Acts 10:36-43 (NIV)
“You know the message God sent to the people of Israel, telling the good news of peace through Jesus Christ, who is Lord of all. You know what has happened throughout Judea, beginning in Galilee after the baptism that John preached–how God anointed Jesus of Nazareth with the Holy Spirit and power, and how he went around doing good and healing all who were under the power of the devil, because God was with him.
“We are witnesses of everything he did in the country of the Jews and in Jerusalem. They killed him by hanging him on a tree, but God raised him from the dead on the third day and caused him to be seen. He was not seen by all the people, but by witnesses whom God had already chosen–by us who ate and drank with him after he rose from the dead. He commanded us to preach to the people and to testify that he is the one whom God appointed as judge of the living and the dead. All the prophets testify about him that everyone who believes in him receives forgiveness of sins through his name.”

The gospel had been progressing rapidly all throughout Judea, and Peter assumed that Cornelius and those with him had heard the general outlines of it. So, he determined at the outset to focus on the broad outlines and then respond to questions with fuller teaching.

The first section was the general point that Jesus came to bring the gospel (“good news”) of the possibility of peace with God through Himself and His work, as opposed to such peace only being available to those who were able to devote their lives to studying the whole law of Moses and conforming their lives to every detail. This was especially pertinent to Cornelius, and presumably to his gathered family and friends, who, as God-fearers, still lacked obedience to some parts of the law, specifically with those requiring circumcision in order for them to be brought into the people of God.

The next point was focused on Jesus’ ministry. He had come on the scene toward the close of John the Baptist’s ministry, after He had been filled with the Holy Spirit. And His ministry was typified by spectacular works of power, as well as works of kindness to those in need, including freeing people under spiritual oppression by casting out the demons who had taken them over.

Next in order was Jesus’ murder by crucifixion and his resurrection on the third day. Peter spoke of these two events in the same breath. To him they were a single movement in God’s plan of salvation, and the short space between them, very significant to Peter while he was experiencing it, had shrunk in his own mind into insignificance. Jesus died, and then God had raised Him from the dead; those were the facts. And the reality of the resurrection was attested to by all His followers who had seen and talked with Him, and ate and drank with Him, afterwards.
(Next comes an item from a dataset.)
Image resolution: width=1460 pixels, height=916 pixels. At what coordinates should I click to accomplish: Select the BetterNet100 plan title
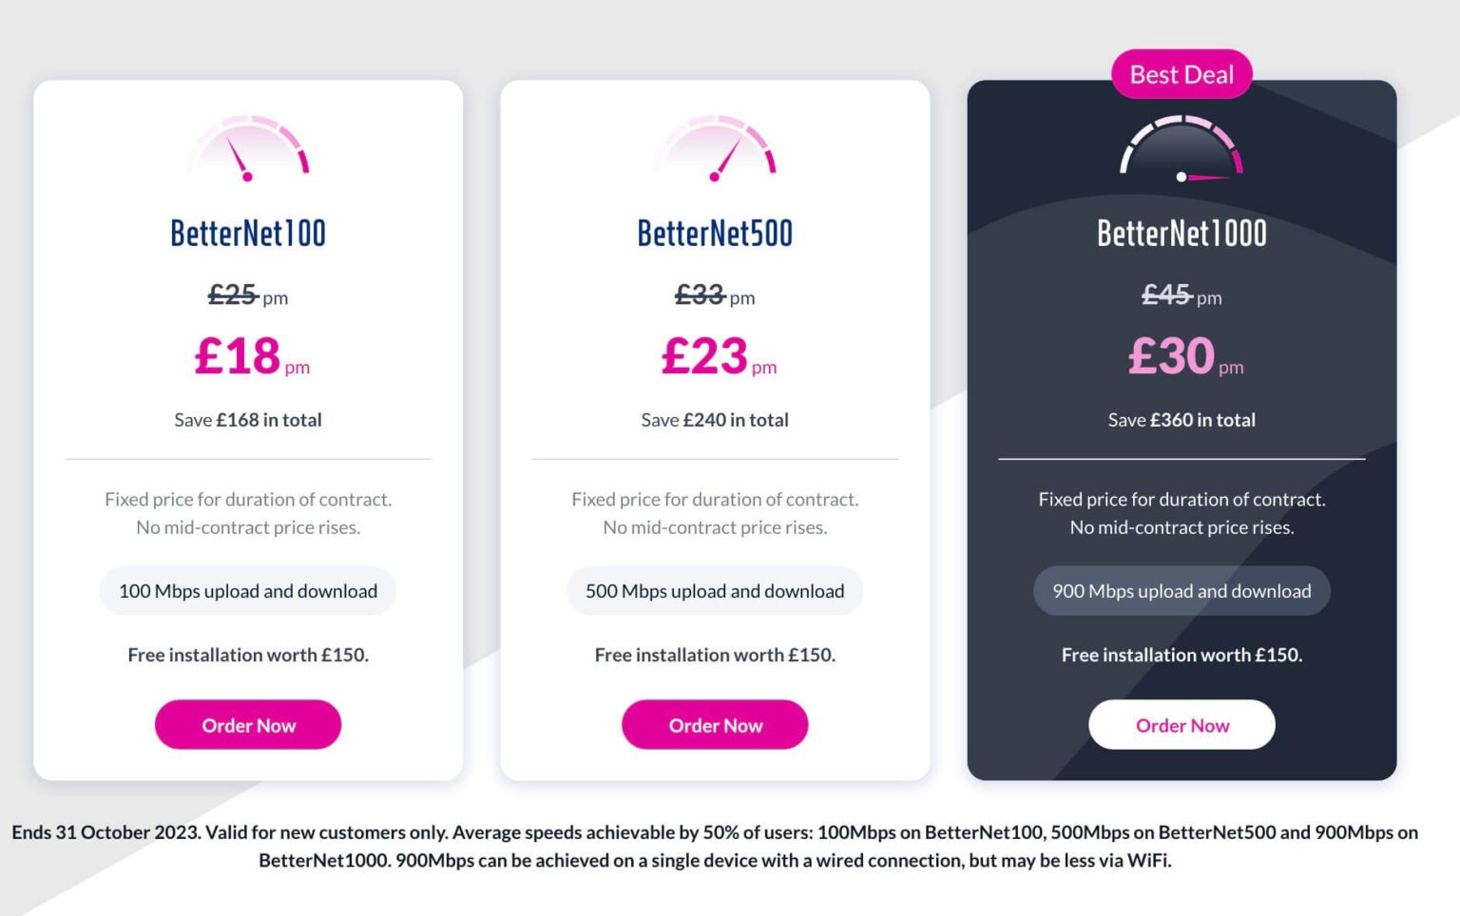pos(248,231)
Finally, Peter’s story reached the present, and the commission that Jesus’ followers had received to share the story of Jesus’ life, ministry, death and resurrection with everyone. This included helping people to understand all that He had accomplished and included His elevation to judge of the living and the dead. All of this was exactly what God had foretold through the prophets for hundreds of years before Jesus had come on the scene. And the bottom line was that belief in Jesus was God’s only path to forgiveness of sins, and the only entrance into the real relationship with God that Cornelius and the others had been searching for and trying to accomplish in their own strength. They had sought God, and God had sent them a man who could share with them the one way that He had devise to find Him.

Father, Your mercy to Cornelius and his whole household is phenomenal. Just as You promised, he sought You with all his heart, and in response, You let Yourself be found. Deuteronomy 4:29) He hungered and thirsted for righteousness, and now he would be filled. (Matthew 5:6) And the message that took him to that point wasn’t long or complicated, but simple, to the point, and based on Peter’s own experience with Jesus. Lord, help me to be as clear and open when I tell others about Jesus, without trying to pad it with theological terminology and high-sounding concepts, so that those who hear can easily see You and receive Jesus. Amen.